Nova Zelândia — Egito: por que o Egito não abre dois gols de folga
O mercado enxerga o Egito como favorito absoluto e espera que a superioridade técnica de Salah e Marmoush se traduza em uma goleada. Essa visão esquece que o time de Hossam Hassan vem optando por blocos compactos mesmo contra adversários mais fracos, priorizando segurança em vez de abrir o jogo.
A Nova Zelândia, depois do empate contra o Irã, mostrou que consegue manter organização defensiva e explorar transições rápidas com Chris Wood como referência aérea. Darren Bazeley deixou claro que a equipe não vai recuar para esperar: quer controlar posse nos momentos certos e atacar com objetividade.
Ambos os treinadores repetiram nas coletivas que a partida é decisiva para a classificação e que não vão arriscar uma abordagem aberta. O resultado é um jogo de margens estreitas, onde o Egito domina a bola mas encontra dificuldade para converter superioridade em gols de diferença.
A Nova Zelândia já demonstrou contra a Inglaterra e o Irã que não desmorona sob pressão e que consegue limitar as chances claras do adversário. O Egito, por sua vez, tem deixado pontos em campo ao não conseguir fechar jogos mesmo quando sai na frente, como aconteceu contra a Bélgica.

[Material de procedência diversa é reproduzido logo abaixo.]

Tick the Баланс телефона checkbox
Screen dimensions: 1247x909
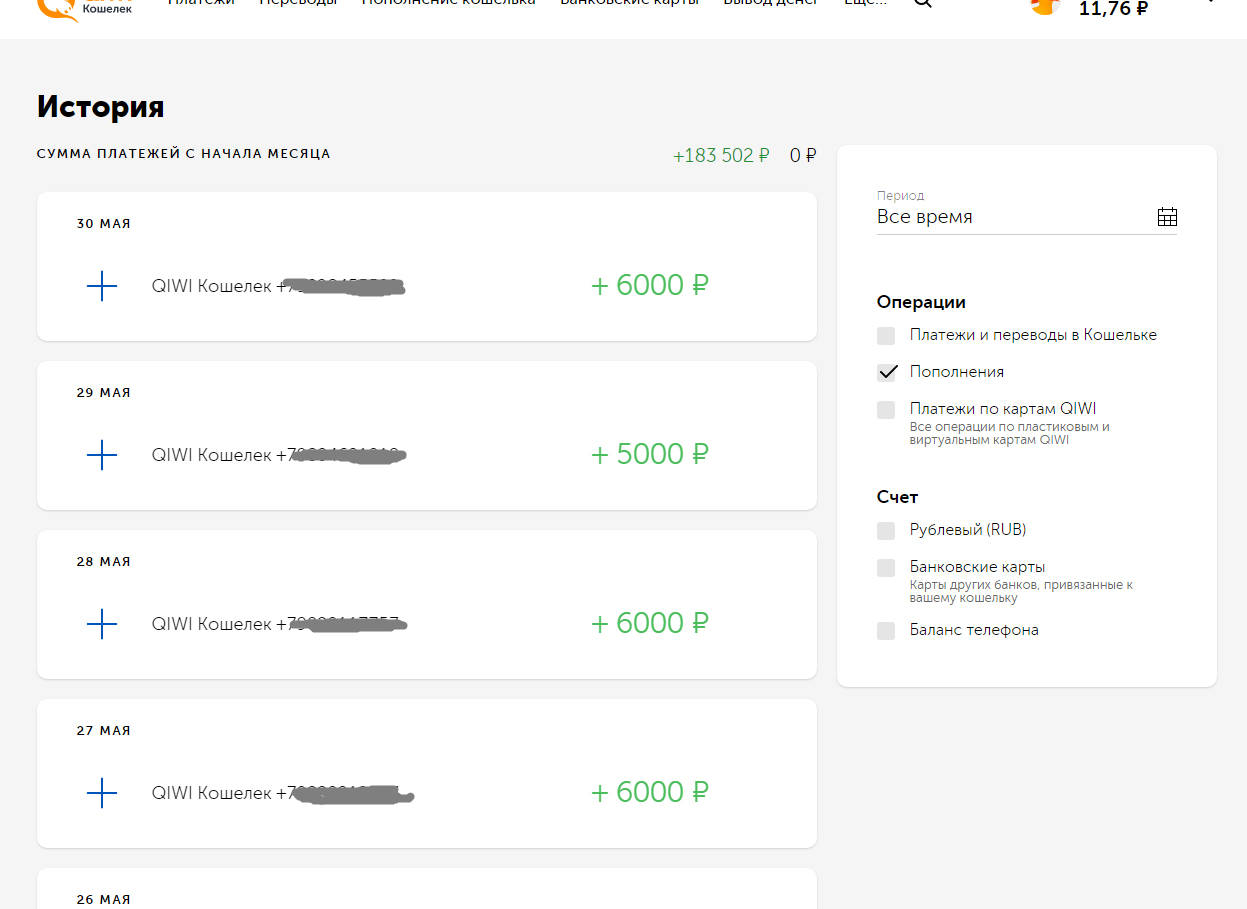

O duelo tático central está na saída de bola egípcia contra o bloqueio neozelandês e na ameaça direta de Wood. Enquanto o Egito não mostrar disposição para acelerar o ritmo e abrir espaços, a Nova Zelândia tem condições de ficar dentro de um gol de diferença.
Essa é exatamente a lacuna que o mercado não precificou: a expectativa de uma vitória larga egípcia desconsidera o caráter cauteloso de ambas as equipes em um confronto de vida ou morte no grupo.